Can someone help on this?
Thank you.
Caused by: javax.ws.rs.NotFoundException: HTTP 404 Not Found
at org.glassfish.jersey.client.JerseyInvocation.convertToException(JerseyInvocation.java:1069)
at org.glassfish.jersey.client.JerseyInvocation.translate(JerseyInvocation.java:866)
at org.glassfish.jersey.client.JerseyInvocation.lambda$invoke$1(JerseyInvocation.java:750)
at org.glassfish.jersey.internal.Errors.process(Errors.java:292)
at org.glassfish.jersey.internal.Errors.process(Errors.java:274)

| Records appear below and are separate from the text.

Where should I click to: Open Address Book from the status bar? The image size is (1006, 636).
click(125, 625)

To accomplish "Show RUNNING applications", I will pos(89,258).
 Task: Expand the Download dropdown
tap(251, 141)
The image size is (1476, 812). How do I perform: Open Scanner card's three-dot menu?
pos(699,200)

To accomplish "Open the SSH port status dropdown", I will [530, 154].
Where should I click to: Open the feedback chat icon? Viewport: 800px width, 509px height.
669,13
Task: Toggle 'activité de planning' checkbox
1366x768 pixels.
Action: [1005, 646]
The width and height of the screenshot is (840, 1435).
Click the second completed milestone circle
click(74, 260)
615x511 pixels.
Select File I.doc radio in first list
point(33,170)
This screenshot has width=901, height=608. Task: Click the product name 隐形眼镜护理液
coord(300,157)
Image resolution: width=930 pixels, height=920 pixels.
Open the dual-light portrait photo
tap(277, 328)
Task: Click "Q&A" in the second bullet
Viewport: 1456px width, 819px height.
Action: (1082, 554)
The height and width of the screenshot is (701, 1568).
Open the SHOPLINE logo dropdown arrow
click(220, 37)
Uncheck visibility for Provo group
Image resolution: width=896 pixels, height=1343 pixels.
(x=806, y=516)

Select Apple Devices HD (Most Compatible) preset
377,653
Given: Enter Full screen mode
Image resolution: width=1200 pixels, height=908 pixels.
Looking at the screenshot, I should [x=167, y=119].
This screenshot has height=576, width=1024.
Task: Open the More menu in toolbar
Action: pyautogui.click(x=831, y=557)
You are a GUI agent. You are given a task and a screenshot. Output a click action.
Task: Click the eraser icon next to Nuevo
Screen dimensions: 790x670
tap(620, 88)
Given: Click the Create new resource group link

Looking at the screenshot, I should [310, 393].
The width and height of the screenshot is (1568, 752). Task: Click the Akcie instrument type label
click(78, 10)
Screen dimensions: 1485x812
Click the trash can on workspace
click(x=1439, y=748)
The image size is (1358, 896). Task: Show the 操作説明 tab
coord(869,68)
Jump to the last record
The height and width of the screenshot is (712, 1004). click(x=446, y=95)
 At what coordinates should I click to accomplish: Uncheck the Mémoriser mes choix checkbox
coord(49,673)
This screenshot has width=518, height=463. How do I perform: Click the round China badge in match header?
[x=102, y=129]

at org.glassfish.jersey.internal.Errors.process(Errors.java:205)
at org.glassfish.jersey.process.internal.RequestScope.runInScope(RequestScope.java:390)
at org.glassfish.jersey.client.JerseyInvocation.invoke(JerseyInvocation.java:748)
at org.glassfish.jersey.client.JerseyInvocation$Builder.method(JerseyInvocation.java:404)
at org.glassfish.jersey.client.JerseyInvocation$Builder.get(JerseyInvocation.java:300)
at com.hortonworks.registries.schemaregistry.client.SchemaRegistryClient$14.run(SchemaRegistryClient.java:1054)
at com.hortonworks.registries.schemaregistry.client.SchemaRegistryClient$14.run(SchemaRegistryClient.java:1051)
at java.security.AccessController.doPrivileged(Native Method)
at javax.security.auth.Subject.doAs(Subject.java:360)
at com.hortonworks.registries.schemaregistry.client.SchemaRegistryClient.getEntities(SchemaRegistryClient.java:1051)
at com.hortonworks.registries.schemaregistry.client.SchemaRegistryClient.getAllVersions(SchemaRegistryClient.java:872)
at com.hortonworks.registries.schemaregistry.client.SchemaRegistryClient.getAllVersions(SchemaRegistryClient.java:676)
at HWXSchemaRegistry.(HWXSchemaRegistry.java:56)
at HWXSchemaRegistry.getInstance(HWXSchemaRegistry.java:26)
at SchemaService.deserialize(SchemaService.java:70)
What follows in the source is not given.